### SELECTED EXTRACT:
* * * * *

# HSE 2022: Mathematical Methods for Data Analysis

## Seminar 10: Anomaly Detection & Clustering

In [None]:
import numpy as np
import pandas as pd
import matplotlib.pyplot as plt
import seaborn as sns

from sklearn import datasets
import warnings
warnings.filterwarnings("ignore")

# Outline

## Anomaly Detection
- [One-class SVM](#one-class_svm)
- [Isolation Forest](#isolation_forest)
- [CUSUM](#cumsum)

## Clustering
- [k-means](#k-means)
- [DBSCAN](#dbscan)
- [Hierarchical clustering](#Hierarchical-clustering)

## Data preparation & EDA

In [None]:
data = pd.read_csv('winequality-white.csv', sep=';')

In [None]:
data.head()

In [None]:
data.describe()

In [None]:
data.info()

In [None]:
data.hist(figsize=(20, 20));

In [None]:
plt.figure(figsize=(10,10))

corr_matrix = data.corr()
lower = corr_matrix.where(
    np.tril(np.ones(corr_matrix.shape), k=-1).astype(np.bool)
)

sns.heatmap(lower, annot=True, fmt='.2f', cbar=False, center=0);

In [None]:
high_corr = [
    column for column in lower.columns if any(
        (lower[column] > 0.6)|(lower[column] < -0.6)
    )
]
high_corr

In [None]:
other_features = [col for col in data.columns if col not in high_corr and col!='quality']

In [None]:
sns.pairplot(data[high_corr]);

In [None]:
sns.pairplot(data[other_features]);

## The Simple method

### 3-$\sigma$

In [None]:
def outlier_std(data, col, threshold=3):
    mean = data[col].mean()
    std = data[col].std()
    up_bound = mean + threshold * std
    low_bound = mean - threshold * std
    anomalies = pd.concat([data[col]>up_bound, data[col]<low_bound], axis=1).any(1)
    return anomalies, up_bound, low_bound

In [None]:
def get_column_outliers(data, columns=None, function=outlier_std, threshold=3):
    if columns:
        columns_to_check = columns
    else:
        columns_to_check = data.columns
        
    outliers = pd.Series(
        data=[False]*len(data), index=data_features.index, name='is_outlier'
    )

* * * * *

### CHALLENGES:
1. List every method named under the two headings of the outline in the seminar notebook on anomaly detection and clustering.
2. From the seminar notebook, return the passage that opens with the words containing "from sklearn import" and closes with "- [CUSUM](#cumsum)".

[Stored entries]
* * * * *

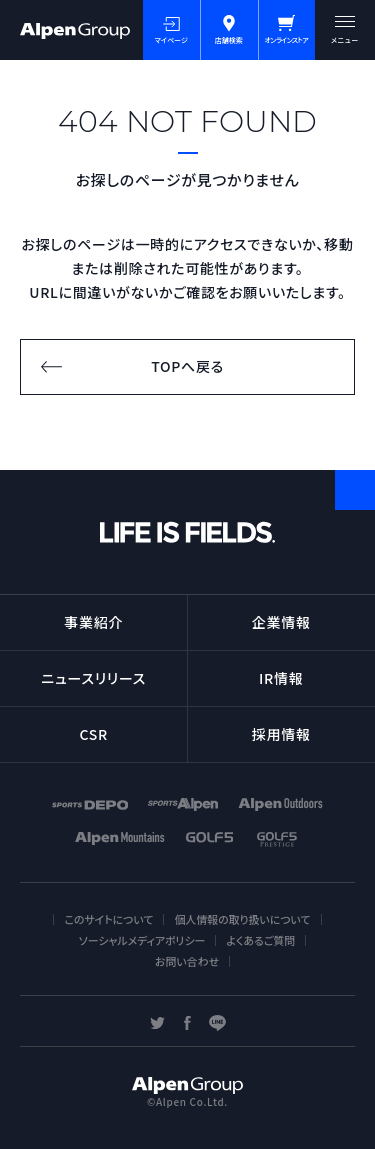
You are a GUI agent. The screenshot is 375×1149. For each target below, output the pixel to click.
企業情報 (281, 622)
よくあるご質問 (260, 940)
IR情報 (281, 678)
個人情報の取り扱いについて (242, 919)
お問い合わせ (187, 961)
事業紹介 (93, 622)
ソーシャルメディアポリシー (142, 940)
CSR (94, 734)
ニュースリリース (93, 678)
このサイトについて (108, 919)
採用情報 (281, 734)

* * * * *

### IN RESPONSE:
1. One-class SVM, Isolation Forest, CUSUM, k-means, DBSCAN, Hierarchical clustering

2.
from sklearn import datasets
import warnings
warnings.filterwarnings("ignore")

# Outline

## Anomaly Detection
- [One-class SVM](#one-class_svm)
- [Isolation Forest](#isolation_forest)
- [CUSUM](#cumsum)